GOAL OF THE EXERCISE:
Please answer these questions using the CD player text:
(a) What does the Stop button act as on this player?
(b) What do you do to open the top when the player is turned on?
(c) For how long do you hold your finger on the Stop switch to log on to a disc?

## Begin TEXT EXCERPT

Then there's a button marked Stop. This does not terminate play and send the laserhead back to the start of track 1, as on most other players; instead, it acts as a Pause button, though to resume play you press Start again, which does not restart the disc from band 1, as on most other players.

The Stop switch is also used to load the player and Start the disc spinning, without initiating play. Oh, wow! European manufacturers have never been world-renowned for their human engineering, but the control configuration on this CD player borders on the ludicrous.

In other respects the CD-X is much better. To open the top when the player is turned on, you push the Eject button inward, and as the top opens, a pivoted, circular metal shelf rises like Lazarus from the disc well. You just drop the disc on top of this shelf and the disc seats itself properly for playing. Lowering the lid (by pressing Play or shoving it down by hand) causes the shelf to fold back down into the well, settling the disc over its center spindle. If you forgot to remove the disc from the well before shutting the CD-X off, you can unload it manually by unlocking the top with the Eject button, and lifting the top by hand.

When the top door is open, the laser assembly is clearly visible under the disc platform, but the laser is turned off until the door closes again. It's not possible to get "zapped" by the laser beam, although considering the extremely low power of CD lasers, and the width of the beam even an inch away from the lens, the legislator's terror of CD lasers is unjustified.

"Logging-on" to a disc—reading and displaying its track information—may be done in either of two ways. Gently pushing down on the plastic top panel will cause the motor drive to take over and finish closing the lid, read the disc tracks, and stop the disc from rotating. Or, you may hold your finger on the Stop switch for 2 seconds, which will cause the player to do the same thing.

## End TEXT EXCERPT
## Begin LISTED RECORDS

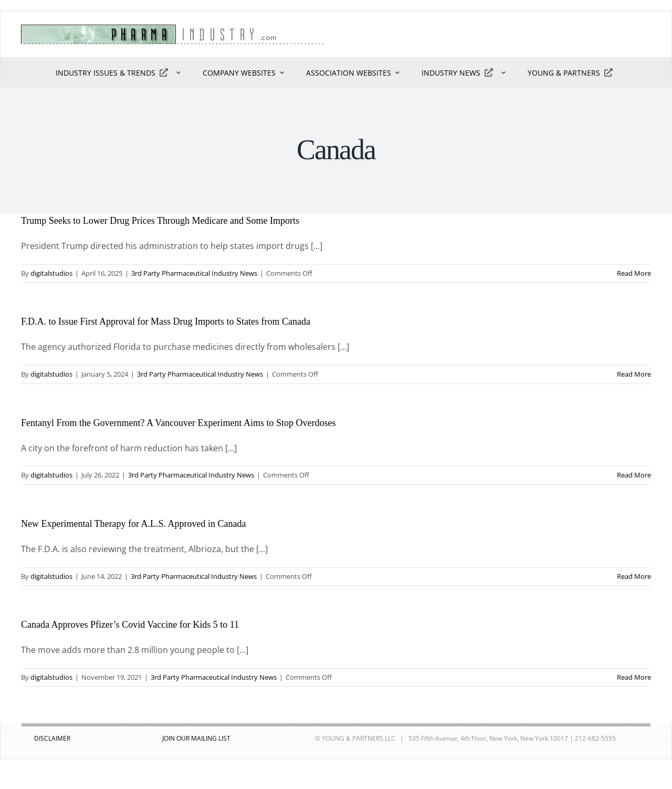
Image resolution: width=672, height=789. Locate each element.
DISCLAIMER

## End LISTED RECORDS
## Begin LISTED RECORDS

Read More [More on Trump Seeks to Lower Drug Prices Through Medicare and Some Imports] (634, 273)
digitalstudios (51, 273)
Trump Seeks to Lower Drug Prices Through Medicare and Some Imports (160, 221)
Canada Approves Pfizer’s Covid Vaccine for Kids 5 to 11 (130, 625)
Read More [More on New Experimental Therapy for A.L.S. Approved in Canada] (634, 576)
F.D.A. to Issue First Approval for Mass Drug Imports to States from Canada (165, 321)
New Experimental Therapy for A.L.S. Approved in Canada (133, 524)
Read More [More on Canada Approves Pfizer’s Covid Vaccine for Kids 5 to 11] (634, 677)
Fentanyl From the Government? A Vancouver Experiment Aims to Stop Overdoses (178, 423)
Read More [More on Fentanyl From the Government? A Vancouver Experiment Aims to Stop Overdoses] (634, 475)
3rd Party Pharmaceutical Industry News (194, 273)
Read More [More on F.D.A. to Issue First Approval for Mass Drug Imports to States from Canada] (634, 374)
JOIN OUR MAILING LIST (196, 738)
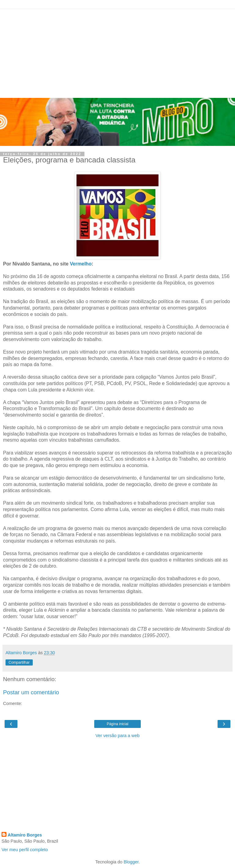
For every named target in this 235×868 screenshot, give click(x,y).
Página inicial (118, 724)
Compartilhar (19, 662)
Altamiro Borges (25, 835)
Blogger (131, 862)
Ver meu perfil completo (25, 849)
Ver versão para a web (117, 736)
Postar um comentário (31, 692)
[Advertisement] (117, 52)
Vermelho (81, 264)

## End LISTED RECORDS

ANSWER TO THE EXERCISE:
(a) A Pause button.
(b) Push the Eject button inward.
(c) 2 seconds.